🤖 AI Summary
Transformer-based semantic communication models incur prohibitive computational overhead, hindering their deployment in 6G edge networks.
Method: This paper proposes a training-free, adaptive token fusion framework that jointly minimizes inference latency and transmission resource consumption by formulating layer-wise token merging ratios as a Pareto-optimal multi-objective optimization problem. A channel-aware runtime adaptation mechanism—built upon Gaussian process-based Bayesian optimization—dynamically adjusts the merging strength according to real-time signal-to-noise ratio (SNR). The method integrates pre-trained Vision Transformers (ViTs), Token Merging (ToMe), Bayesian optimization, and Pareto frontier search.
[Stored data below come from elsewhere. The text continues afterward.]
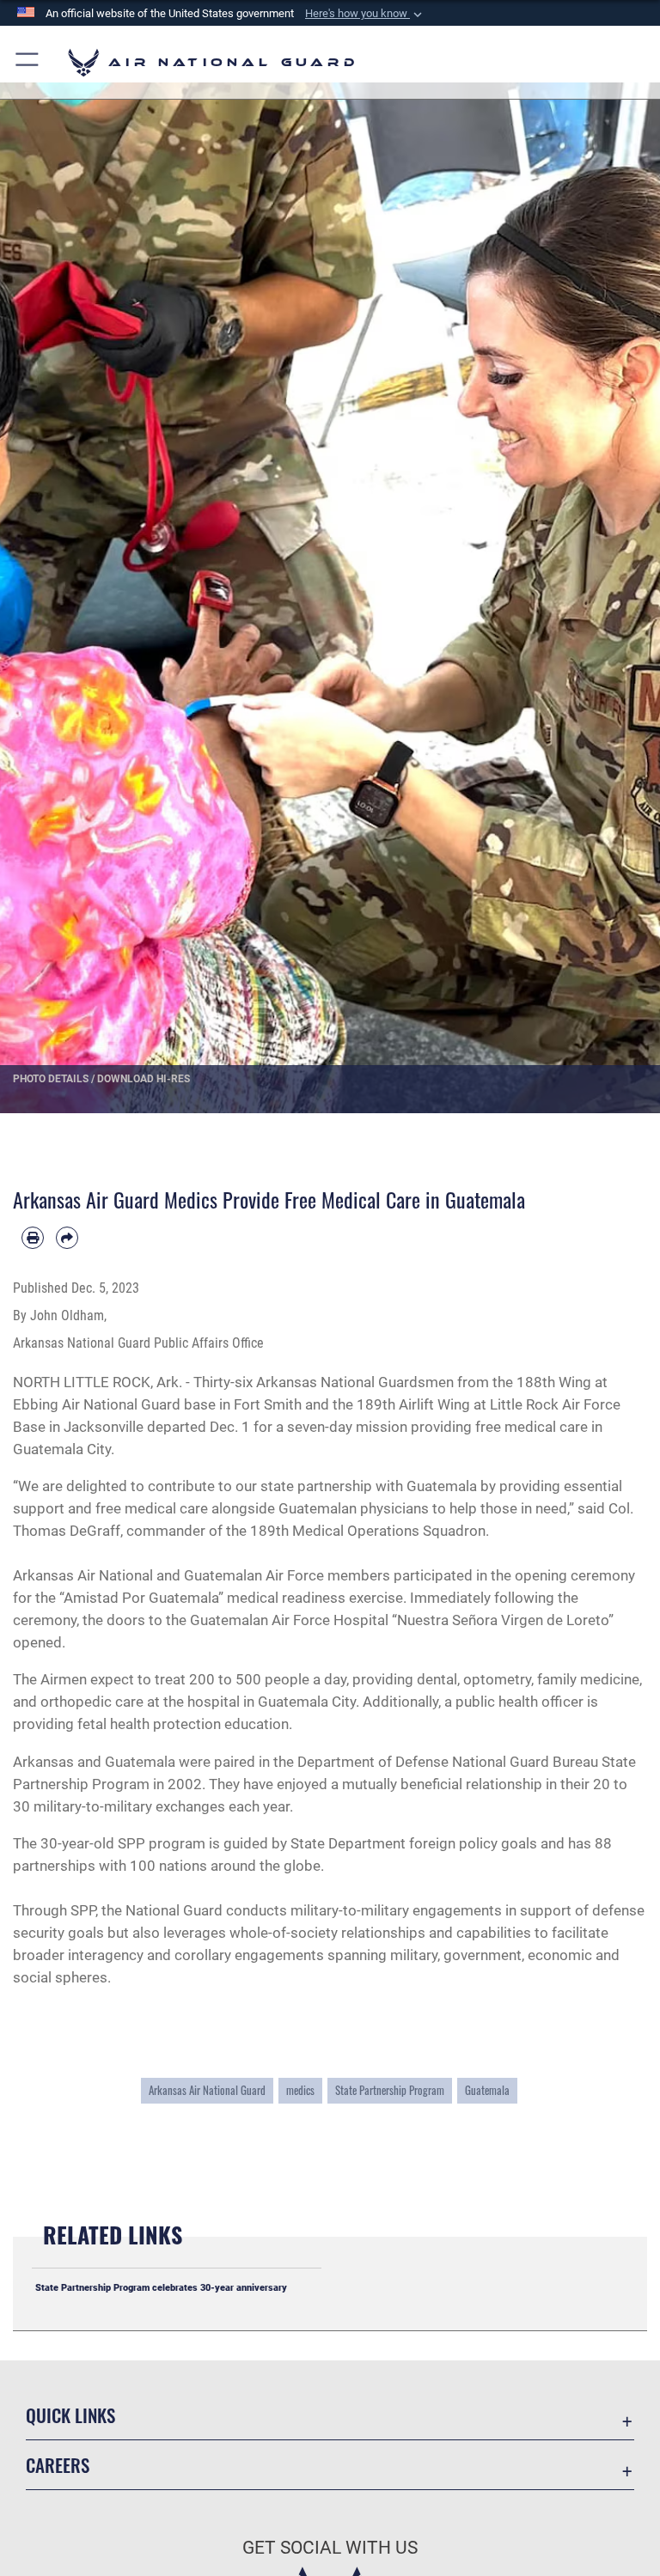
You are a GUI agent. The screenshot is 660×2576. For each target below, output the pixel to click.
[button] (365, 13)
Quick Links (70, 2415)
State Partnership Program (389, 2090)
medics (300, 2090)
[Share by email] (67, 1238)
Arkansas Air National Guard (207, 2090)
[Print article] (32, 1238)
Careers (57, 2464)
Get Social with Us (330, 2547)
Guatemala (487, 2090)
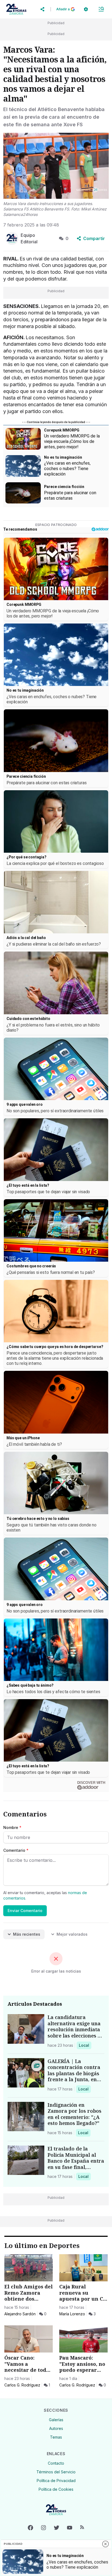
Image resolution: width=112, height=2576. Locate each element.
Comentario (16, 1850)
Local (85, 2045)
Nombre (12, 1827)
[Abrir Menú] (101, 9)
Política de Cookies (56, 2489)
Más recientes (26, 1934)
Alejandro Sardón (20, 2314)
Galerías (56, 2419)
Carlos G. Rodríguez (22, 2385)
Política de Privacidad (56, 2480)
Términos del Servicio (56, 2472)
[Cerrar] (105, 2544)
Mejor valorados (72, 1934)
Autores (56, 2428)
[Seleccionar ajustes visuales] (85, 9)
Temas (56, 2437)
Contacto (56, 2463)
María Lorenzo (72, 2314)
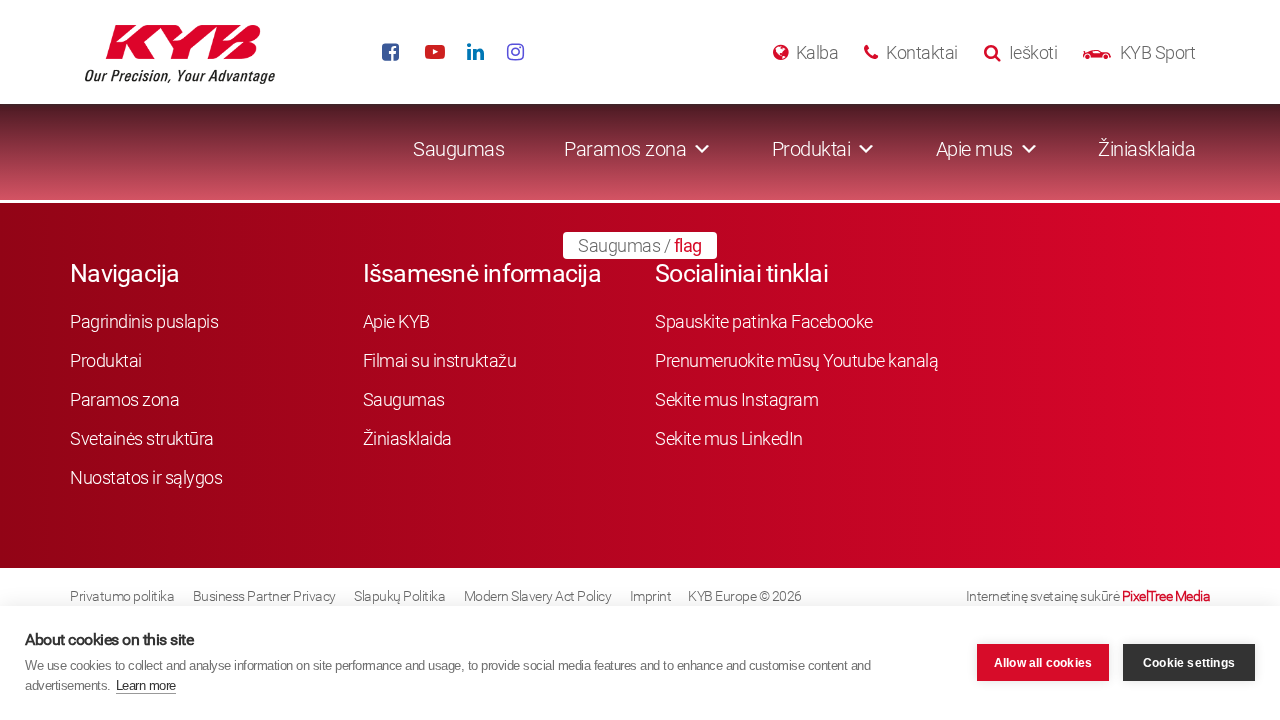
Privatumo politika (122, 596)
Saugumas (458, 149)
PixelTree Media (1166, 596)
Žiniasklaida (1146, 149)
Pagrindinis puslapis (144, 321)
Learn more (146, 685)
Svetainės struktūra (142, 438)
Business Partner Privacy (264, 596)
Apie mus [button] (974, 149)
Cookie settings (1189, 663)
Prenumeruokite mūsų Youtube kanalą (796, 360)
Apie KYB (396, 321)
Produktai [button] (811, 149)
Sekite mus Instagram (736, 399)
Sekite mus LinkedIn (729, 438)
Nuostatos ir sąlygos (146, 477)
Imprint (651, 596)
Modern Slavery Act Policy (538, 596)
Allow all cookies (1043, 663)
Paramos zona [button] (625, 149)
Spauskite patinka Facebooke (764, 321)
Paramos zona (124, 399)
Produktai (106, 360)
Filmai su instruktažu (440, 360)
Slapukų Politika (399, 596)
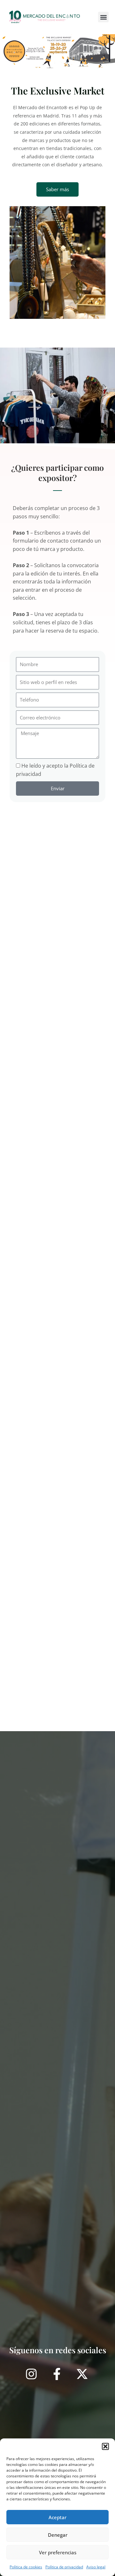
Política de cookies (26, 2567)
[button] (105, 2446)
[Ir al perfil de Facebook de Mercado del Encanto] (57, 2374)
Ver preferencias (57, 2552)
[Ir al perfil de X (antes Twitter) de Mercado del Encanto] (82, 2374)
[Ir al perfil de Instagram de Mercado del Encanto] (32, 2374)
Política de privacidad (64, 2567)
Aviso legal (95, 2567)
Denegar (57, 2535)
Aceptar (57, 2517)
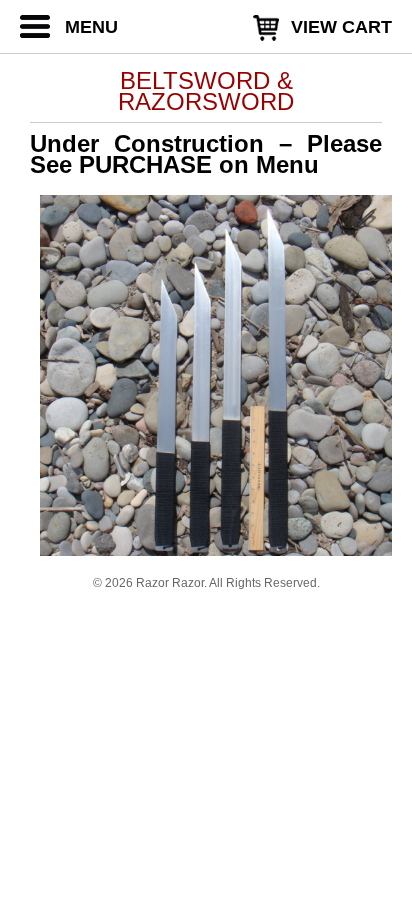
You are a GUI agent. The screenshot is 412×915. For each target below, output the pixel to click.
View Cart (341, 27)
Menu (91, 27)
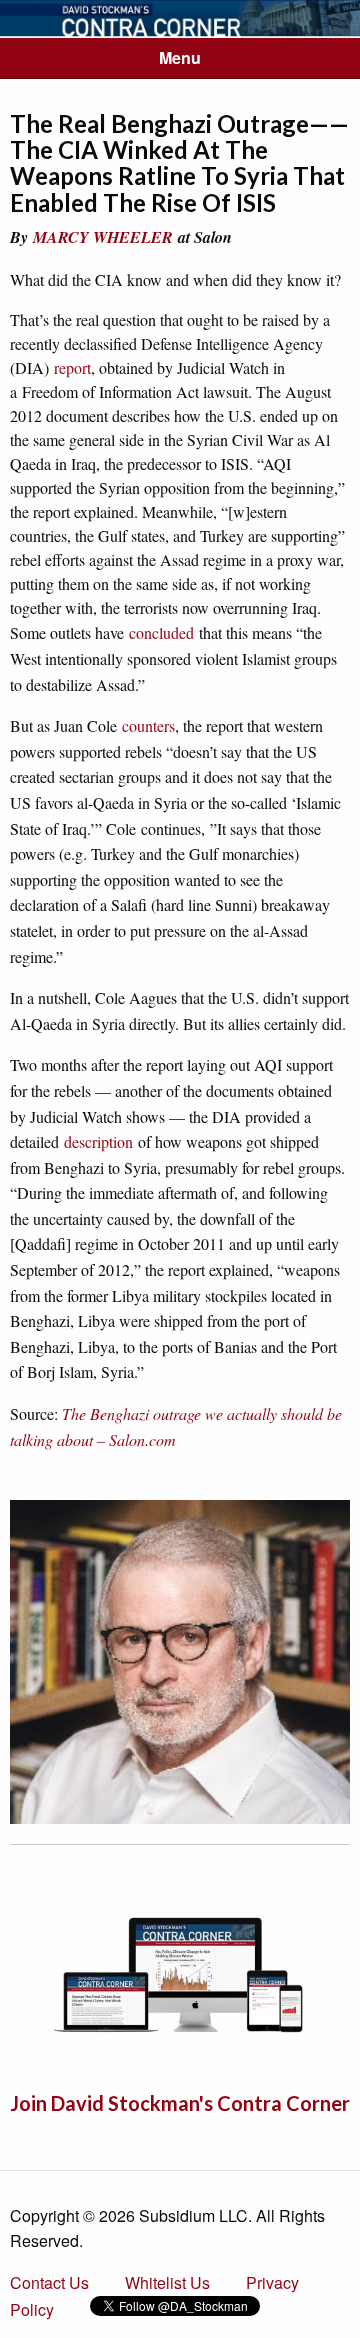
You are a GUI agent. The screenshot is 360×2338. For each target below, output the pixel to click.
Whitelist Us (167, 2282)
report (72, 367)
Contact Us (49, 2282)
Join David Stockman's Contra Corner (180, 2103)
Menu (180, 57)
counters (148, 725)
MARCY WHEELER (103, 237)
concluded (161, 632)
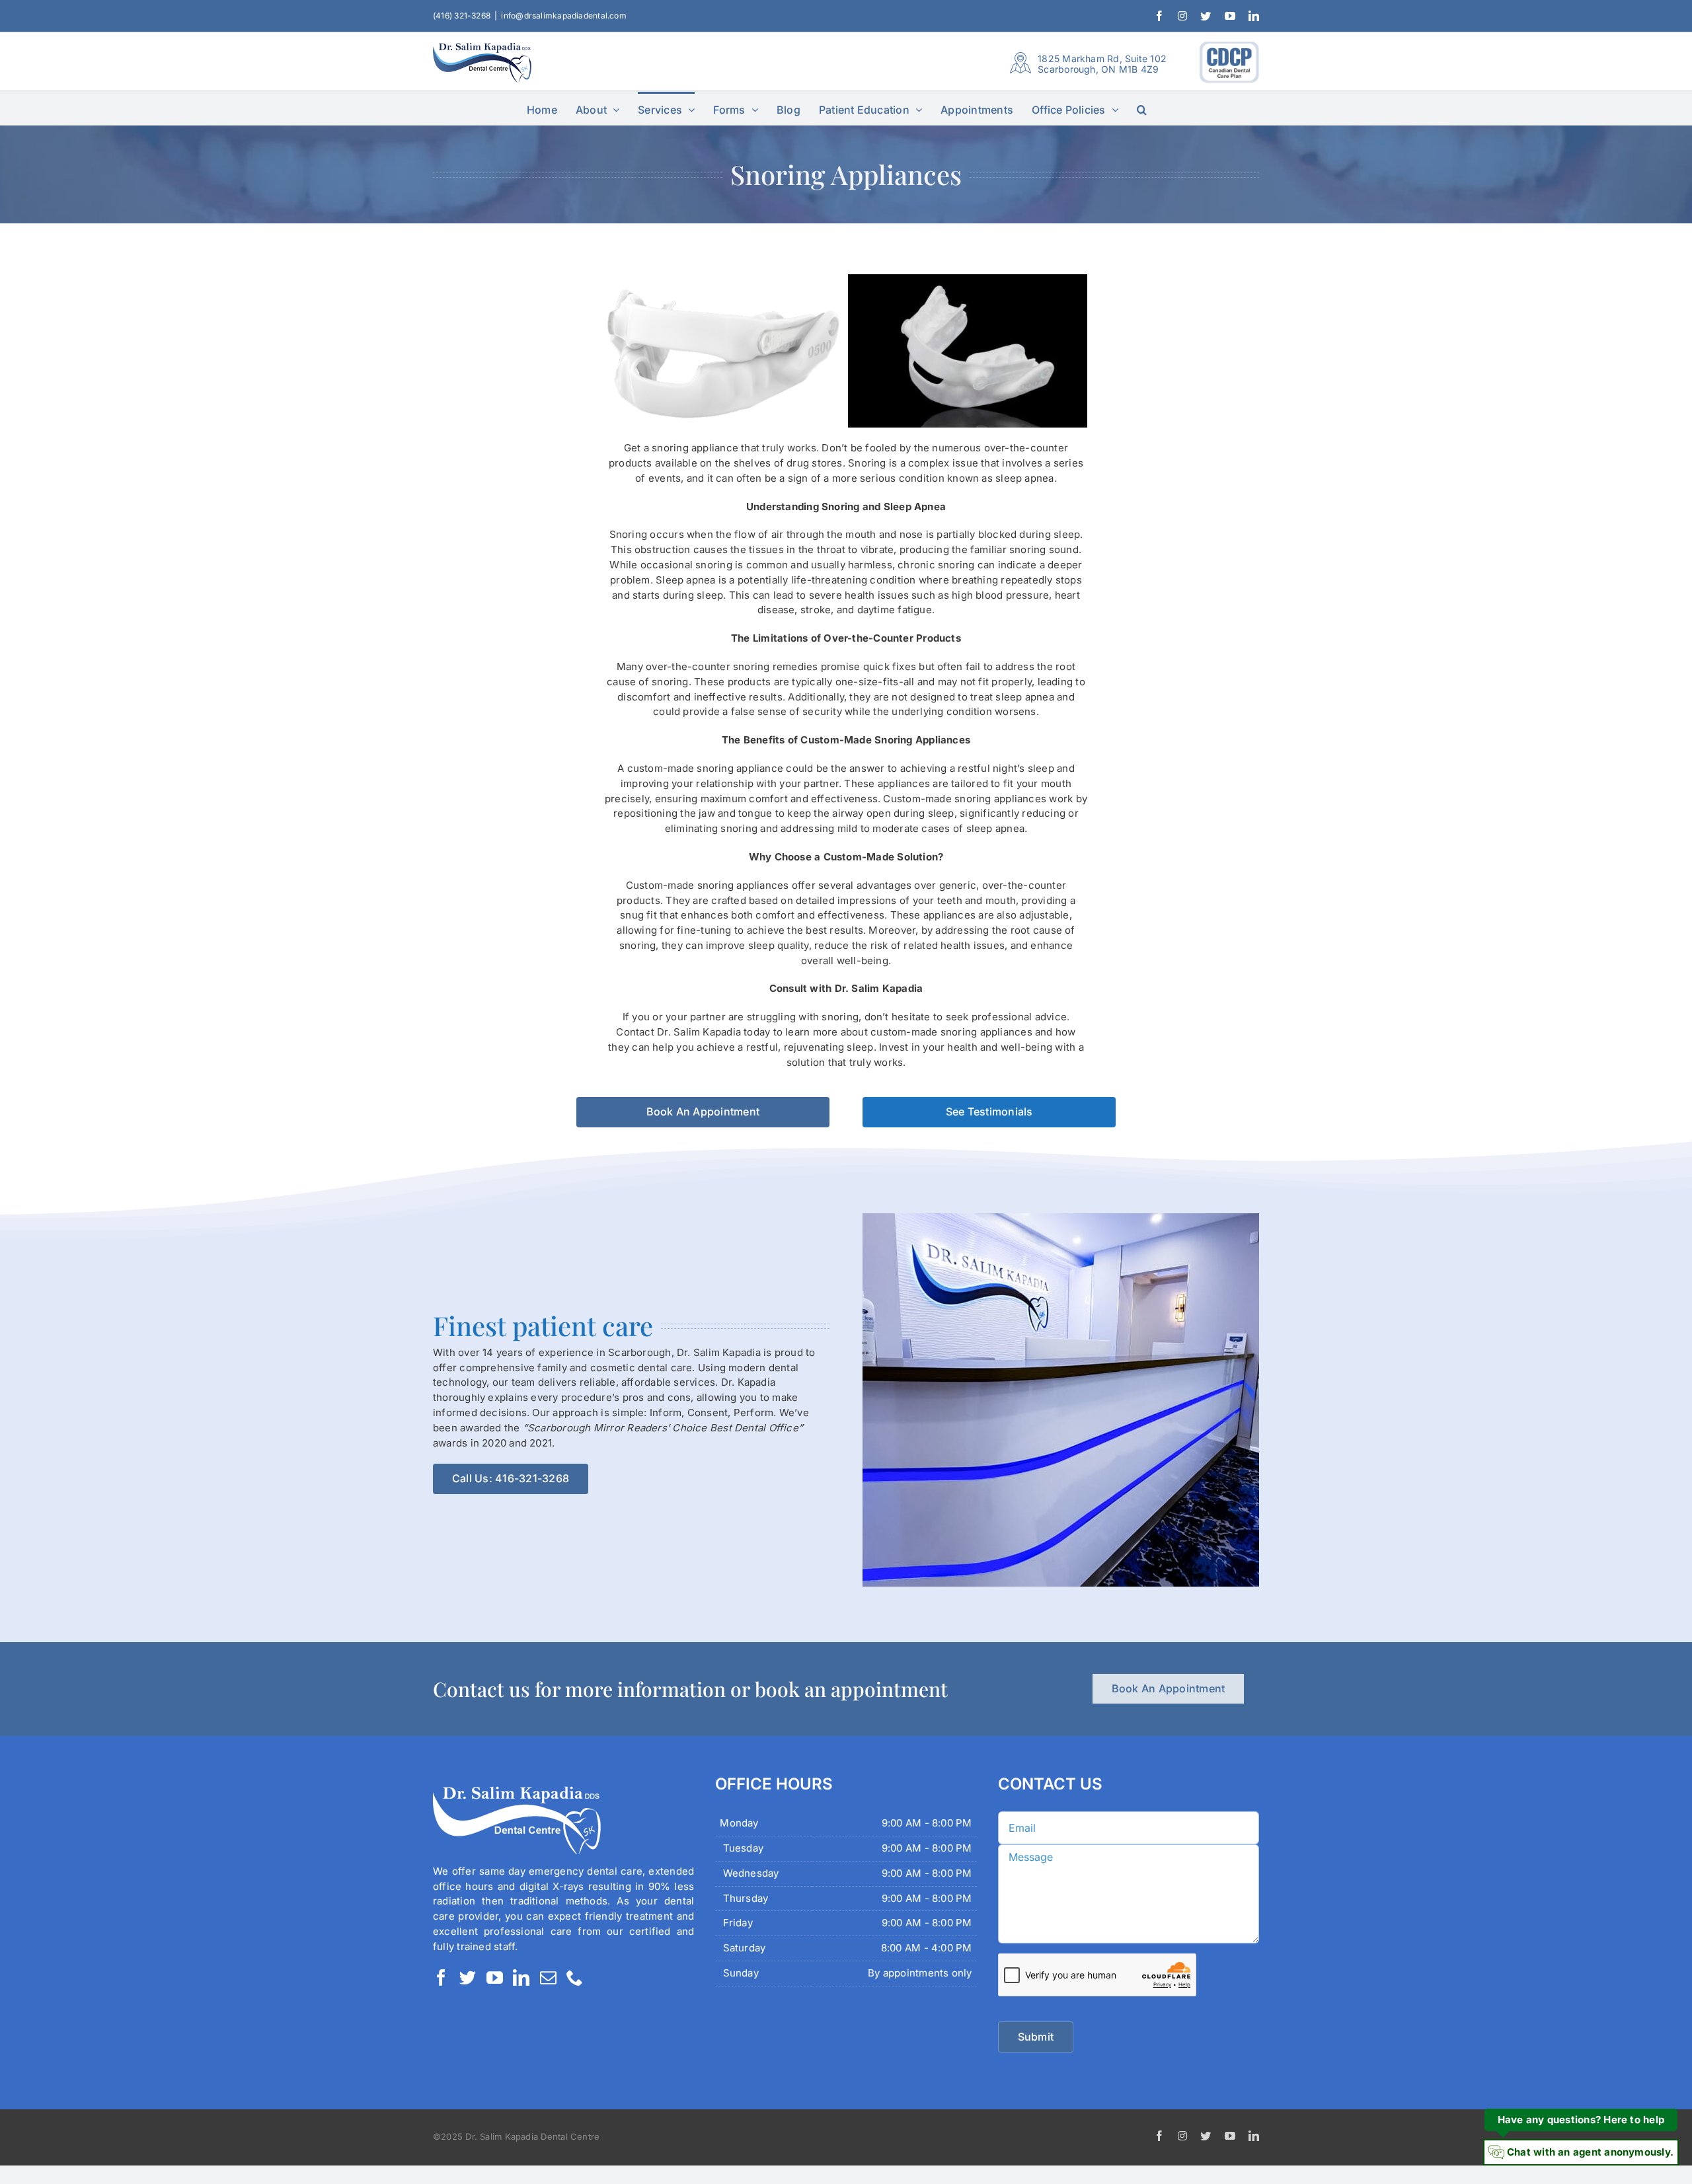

Contribution/Results: Experiments across diverse SNR conditions demonstrate significant reductions in floating-point operations (FLOPs), achieving inference acceleration while preserving semantic fidelity. The framework enables on-demand accuracy–efficiency trade-offs, validating its effectiveness for resource-constrained 6G edge semantic communication.
📝 Abstract
Large-scale transformer models have emerged as a powerful tool for semantic communication systems, enabling edge devices to extract rich representations for robust inference across noisy wireless channels. However, their substantial computational demands remain a major barrier to practical deployment in resource-constrained 6G networks. In this paper, we present a training-free framework for adaptive token merging in pretrained vision transformers to jointly reduce inference time and transmission resource usage. We formulate the selection of per-layer merging proportions as a multi-objective optimization problem to balance accuracy and computational cost. We employ Gaussian process-based Bayesian optimization to construct a Pareto frontier of optimal configurations, enabling flexible runtime adaptation to dynamic application requirements and channel conditions. Extensive experiments demonstrate that our method consistently outperforms other baselines and achieves significant reductions in floating-point operations while maintaining competitive accuracy across a wide range of signal-to-noise ratio (SNR) conditions. Additional results highlight the effectiveness of adaptive policies that adjust merging aggressiveness in response to channel quality, providing a practical mechanism to trade off latency and semantic fidelity on demand. These findings establish a scalable and efficient approach for deploying transformer-based semantic communication in future edge intelligence systems.